An manchen Orten war die Hitze lebensbedrohlich
Nur wenige Tage nach der Hitzewelle in Süd- und Südostasien haben Wissenschaftler bereits beziffert, welchen Einfluss die Klimaerwärmung gespielt hat. In Indien sind derartige Ereignisse nun häufiger und in Thailand hätte es die Hitzewelle ohne den Klimawandel wohl gar nie gegeben.
In den letzten beiden Aprilwochen war es in Thailand, Laos, Indien und Bangladesch ungewöhnlich heiß. In allen Ländern wurden neue Temperaturrekorde aufgestellt. Wenn man die Luftfeuchtigkeit mitberücksichtigt, waren die Temperaturen in manchen Gegenden sogar lebensgefährlich: Dort näherte sich die „gefühlte Temperatur“ 54 Grad. Bei derartiger Hitze kann der menschliche Körper seine Temperatur kaum noch durch schwitzen runterregulieren und es droht ein Hitzeschlag, der zum Tod führen kann. Wissenschaftler haben nun untersucht, ob das schwül-heiße Wetter eine Folge der Klimaerwärmung ist.

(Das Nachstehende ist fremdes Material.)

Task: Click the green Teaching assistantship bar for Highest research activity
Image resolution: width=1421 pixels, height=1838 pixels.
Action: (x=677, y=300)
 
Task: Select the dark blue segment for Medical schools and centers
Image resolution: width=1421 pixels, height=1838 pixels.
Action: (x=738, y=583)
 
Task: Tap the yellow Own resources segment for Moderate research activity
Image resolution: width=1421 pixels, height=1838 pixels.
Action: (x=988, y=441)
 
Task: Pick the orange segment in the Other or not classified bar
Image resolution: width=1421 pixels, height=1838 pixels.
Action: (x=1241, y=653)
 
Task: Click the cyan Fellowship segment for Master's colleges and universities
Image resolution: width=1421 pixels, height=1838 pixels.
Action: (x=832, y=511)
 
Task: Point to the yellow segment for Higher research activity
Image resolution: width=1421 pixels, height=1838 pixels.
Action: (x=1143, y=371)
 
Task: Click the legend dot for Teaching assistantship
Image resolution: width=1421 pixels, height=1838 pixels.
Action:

In Thailand und Laos ist das Ergebnis dieser „Attributionsstudie“ eindeutig: Derartige Temperaturen wären ohne die Klimaerwärmung von bislang 1,2 Grad im Vergleich zur vorindustriellen Zeit „nahezu unmöglich“ gewesen.
Zumindest in Thailand wird solche Extremhitze dennoch die Ausnahme bleiben. Mit der aktuellen Erwärmung ist nur alle 200 Jahre mit einem solchen Ereignis zu rechnen. In Indien und Bangladesch sind derartige Hitzewellen hingegen wahrscheinlicher – mit und ohne Klimawandel. Ohne Klimawandel käme es alle 100 Jahre zu einem solchen Ereignis und mit der Erwärmung um 1,2 Grad kommt es nun alle fünf Jahre dazu. Sollte sich das Klima um weitere 0,8 Grad erwärmen und zwei Grad über dem Niveau von 1850 liegen, dann werden Hitzewellen wie dieses Jahr gar zur Normalität. „Mindestens alle zwei Jahre“ müssten die Menschen in Indien und Bangladesch dann mit Extremhitze im April rechnen. Friederike Otto, eine der Co-Autorinnen der Studie, sagte daher: „Wir sehen wieder und wieder, dass der Klimawandel die Häufigkeit und Intensität von Hitzewellen dramatisch erhöht.“
Aus diesem Grund fordern Otto und ihre Kollegen, dass die Länder Aktionspläne für Extremhitze entwickeln. Dies gelte „insbesondere an Orten, an denen hohe Luftfeuchtigkeit die Auswirkungen von Hitzewellen verstärkt“, so Otto. In Gegenden, in denen es bereits solche Pläne gibt, wie etwa in der indischen Stadt Ahmedabad, hätten die hitzebedingten Todesfälle reduziert werden können. Dafür ist meist ein ganzes Bündel an Maßnahmen erforderlich, von öffentlichen Kühlräumen über die Schließung von Schulen bis zur Aufstellung von Brunnen mit Trinkwasser. Dabei müsse insbesondere auf marginalisierte Bevölkerungsgruppen geachtet werden, denn diese sind der Hitze oft besonders stark ausgesetzt und haben weniger Möglichkeiten selbst Schutzmaßnahmen zu ergreifen, obwohl sie meist kaum zur Klimaerwärmung beigetragen haben – eine Ungerechtigkeit, die sich bei nahezu allen Folgen der Klimakrise beobachten lässt.
Dass mittlerweile nur wenige Tage nach einem Extremwetterereignis bereits Studien vorliegen, die beziffern, welchen Einfluss der Klimawandel hatte, gilt als eine der wichtigsten Errungenschaften der Klimawissenschaften in den letzten Jahren. Möglich machen das Supercomputer. Diese berechnen erst, wie wahrscheinlich ein Ereignis bei den aktuellen Temperaturen ist. Dazu simulieren sie viele tausendmal das Wetter mit jeweils leicht modifizierten Ausgangsbedingungen. Anschließend führen sie die gleichen Berechnungen durch für eine Welt, die sich nicht um 1,2 Grad erwärmt hat. So lässt sich der Einfluss des Klimawandels auf die Häufigkeit und Intensität von Extremwettereignissen von anderen Faktoren isolieren. Und im Fall Thailands zeigt sich dann eben, dass ohne die Treibhausgasemissionen der letzten 150 Jahre die diesjährige Hitzewelle „nahezu unmöglich“ gewesen wäre.